Physical withdrawal behaviors in ethanol drinking (ED) and CIE-ED rats with vehicle and 4-FS treatment. Withdrawal behaviors are evident in CIE-ED rats. Signs of ethanol withdrawal, i.e., aberrant body posture, locomotor activity and tail stiffness were reduced by 4-FS in CIE-ED rats. n = 7–8/group. * p < 0.05 compared to baseline and vehicle days, within-subject. # p < 0.05 vs. CIE-ED rats, between-subject. Data are expressed as mean ± S.E.M.

Figure 5

4-FS reduces drinking in ethanol drinking (ED) rats. (a) Ethanol intake expressed as g/kg and (b) active lever responses. (c) Inactive lever responses and (d) lever responses during timeout. n = 8 4-FS ED rats, n = 7 4-FS CIE-ED rats. * p < 0.05 vs. vehicle day, within-subject.
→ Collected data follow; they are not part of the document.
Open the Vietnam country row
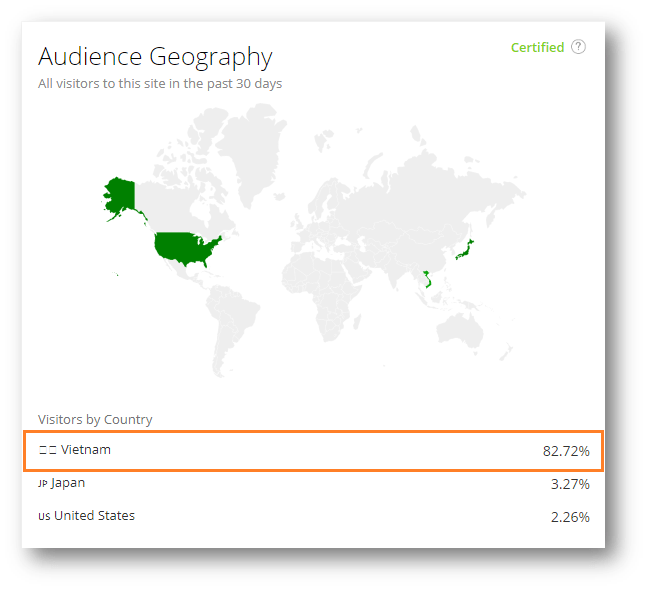Viewport: 647px width, 590px height. click(x=314, y=451)
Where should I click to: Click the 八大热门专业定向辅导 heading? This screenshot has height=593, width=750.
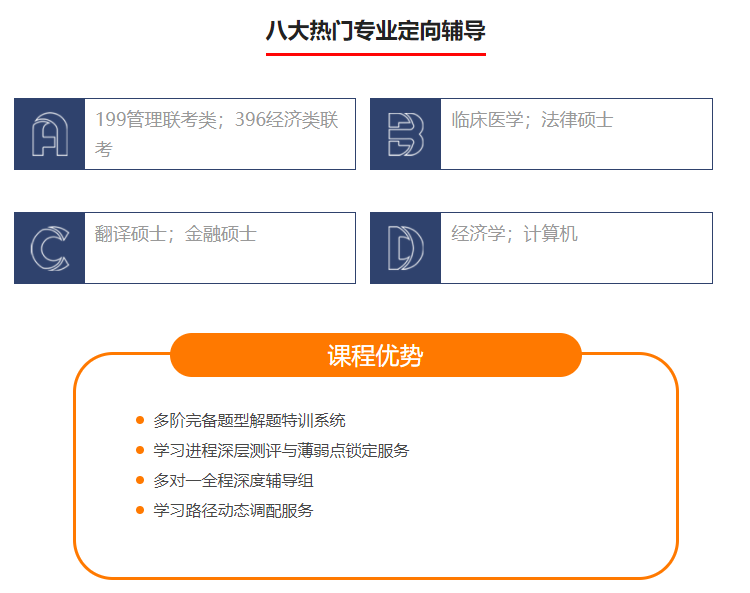tap(375, 31)
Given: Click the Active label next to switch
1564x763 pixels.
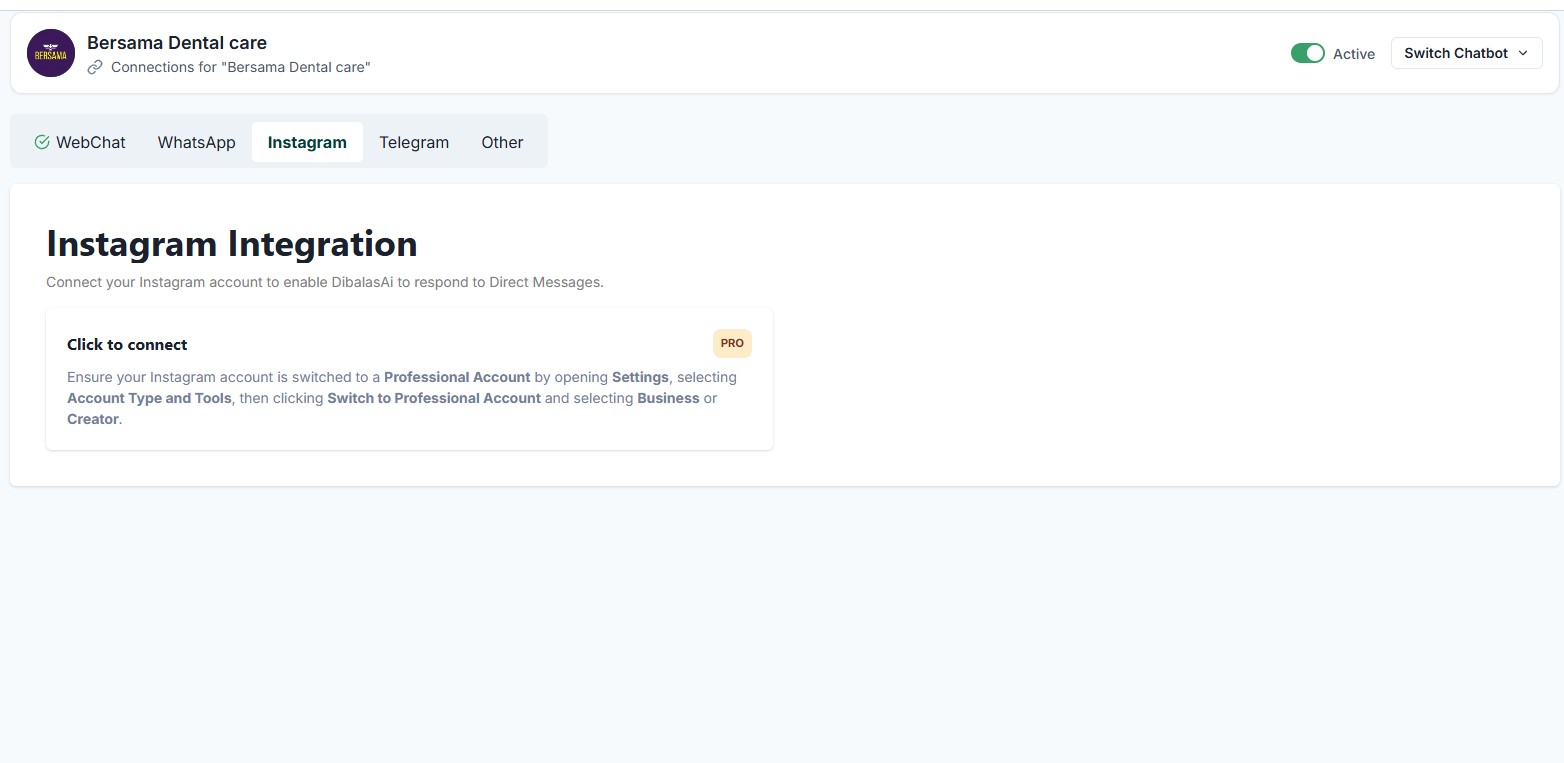Looking at the screenshot, I should point(1353,54).
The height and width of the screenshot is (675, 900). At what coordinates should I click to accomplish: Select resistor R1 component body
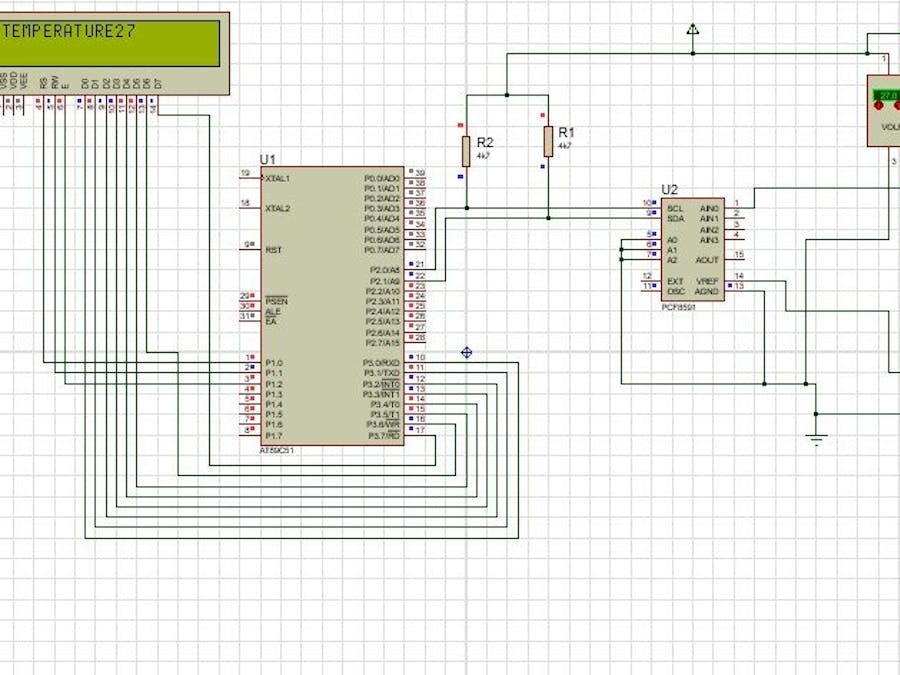click(548, 141)
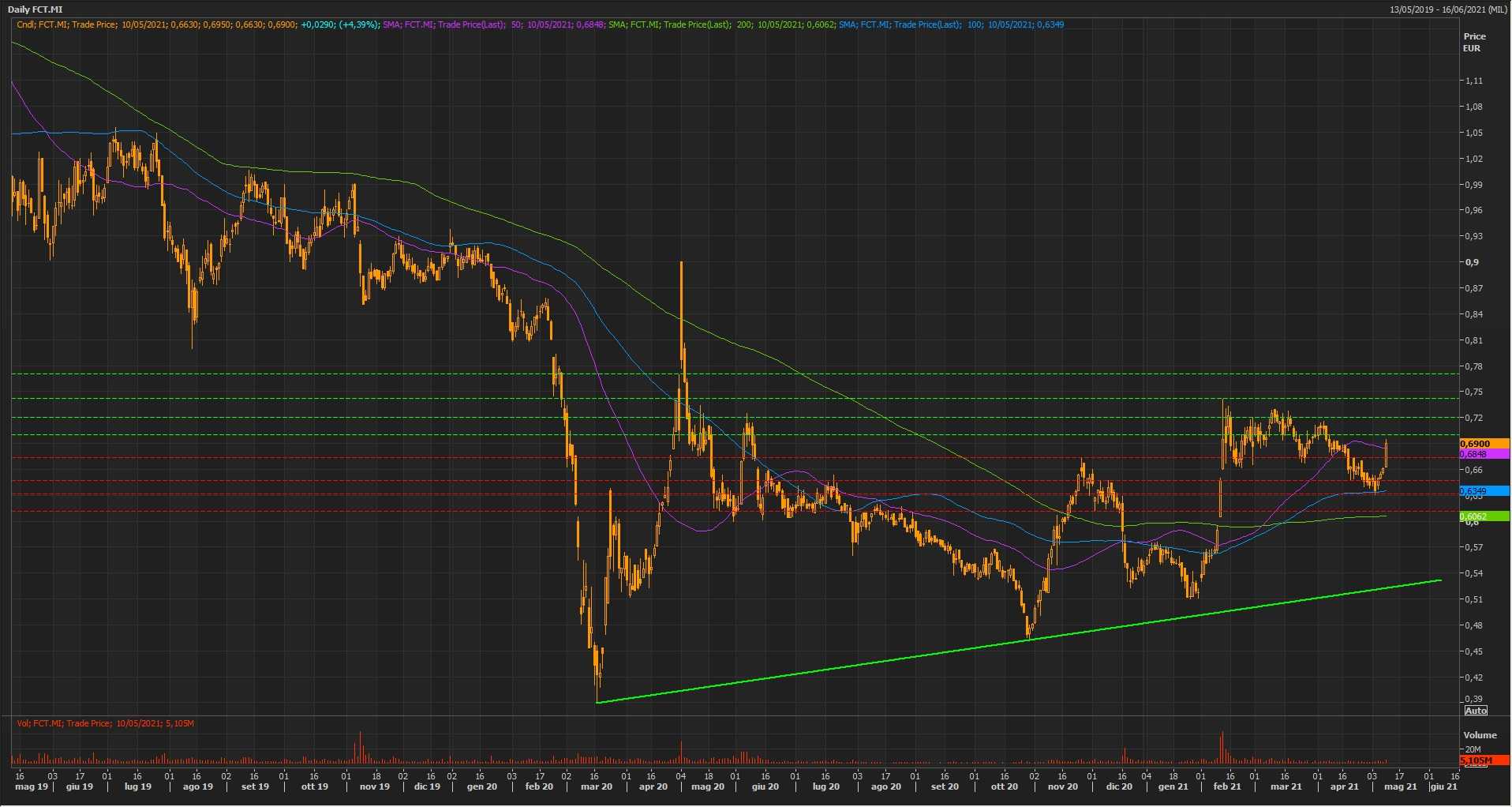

Data are expressed as mean ± S.E.M.

Figure 6

(a,b,e,f) Schematic of tissue punches from the dorsal hippocampus (a,b) and ventral hippocampus (e,f). (c,g) sample western blots from dorsal (c) and ventral (g) hippocampus tissue punches. (d,h) Densitometric analysis of tissue for levels of GluA1, GluN2A, GluN2B, ratio of GluN2A/2B and GABA_A from the dorsal (d) and ventral (h) hippocampus tissue homogenate. n = 8 4-FS ED rats, n = 7 4-FS CIE-ED rats. Values are mean ± S.E.M. expressed as % control, where control is represented by the dotted line in each graph. * p < 0.05, compared to controls.

Figure 7

Fos expression is altered by 4-FS. (a) Photomicrograph of Fos immunohistochemistry in the hippocampus and cortex from one control rat. Fos+ cells appeared as single cells; each immunoreactive cell is pointed with an arrowhead. 1-Fos+ cell in the hilus (Hil); 2-Fos+ cell in the granule cell layer (GCL); 3-Fos+ cell in the CA1 region; 4-Fos+ cell in the cortex. Mol, molecular layer. Scale bar is 100 µm. (b,c) Number of Fos+ cells in the dorsal (b) and ventral (c) hippocampus. n = 8 4-FS ED rats, n = 7 4-FS CIE-ED rats. * p < 0.05, compared to controls. Data are expressed as mean ± S.E.M.